Eusauropleura Temporal range: Pennsylvanian, 311.45–306.95 Ma PreꞒ Ꞓ O S D C P T J K Pg N ↓

Scientific classification
- Domain: Eukaryota
- Kingdom: Animalia
- Phylum: Chordata
- Order: †Gephyrostegida
- Family: †Gephyrostegidae
- Genus: †Eusauropleura Romer, 1930
- Type species: †Sauropleura digitata Cope, 1868

= Eusauropleura =

Extinct genus of tetrapodomorphs

Eusauropleura is an extinct genus of gephyrostegid tetrapodomorph from the Pennsylvanian (Late Carboniferous) of Linton, Ohio. The type species and only species, Eusauropleura digitata, was first described by American paleontologist Edward Drinker Cope in 1868 as Sauropleura digitata. In 1930, paleontologist Alfred Romer placed the species in the new genus Eusauropleura. Romer considered S. digitata to be a reptile or a more primitive relative of reptiles, making it only distantly related to Sauropleura, which is a lepospondyl amphibian.

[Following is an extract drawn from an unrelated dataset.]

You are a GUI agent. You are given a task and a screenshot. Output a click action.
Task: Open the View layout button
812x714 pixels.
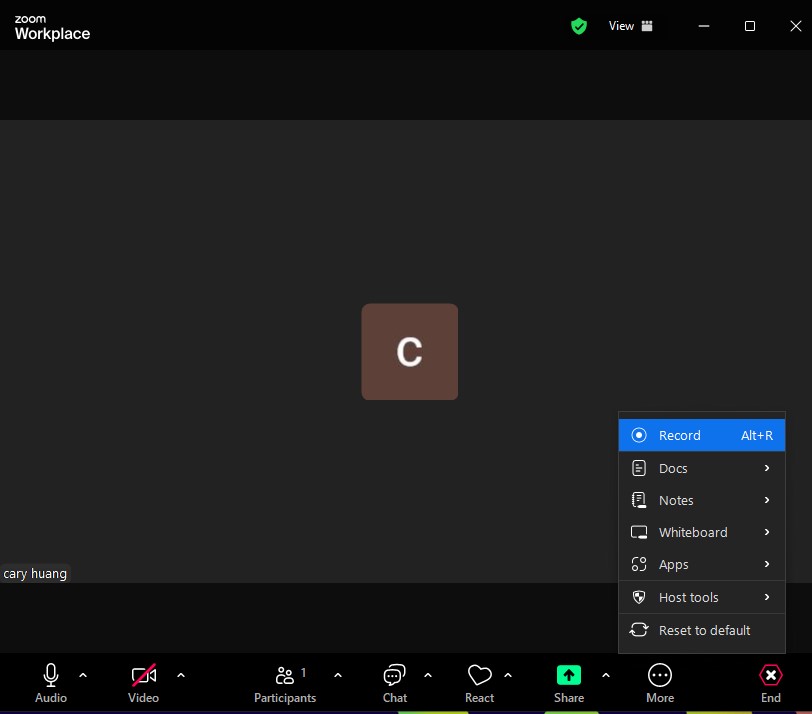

Eusauropleura is known from ribs and limb bones, but no skull is known. The holotype fossil is preserved in ventral view with a dense coating of small scales covering its underside. The arms and legs are nearly complete. It is similar in appearance to Gephyrostegus from the Czech Republic, with closely matching body proportions. Compared to Gephyrostegus, Eusauropleura has a more weakly ossified pelvis. The hand has five fingers with a phalangeal count of 2, 3, 4, 5, 4, meaning there are 2 bones in the first finger, 3 in the second, 4 in the third, 5 in the fourth, and 4 in the fifth. Romer used the phalangeal count as evidence that E. digitata was distinct from Sauropleura, since lepospondyls like Sauropleura only have four fingers on each hand.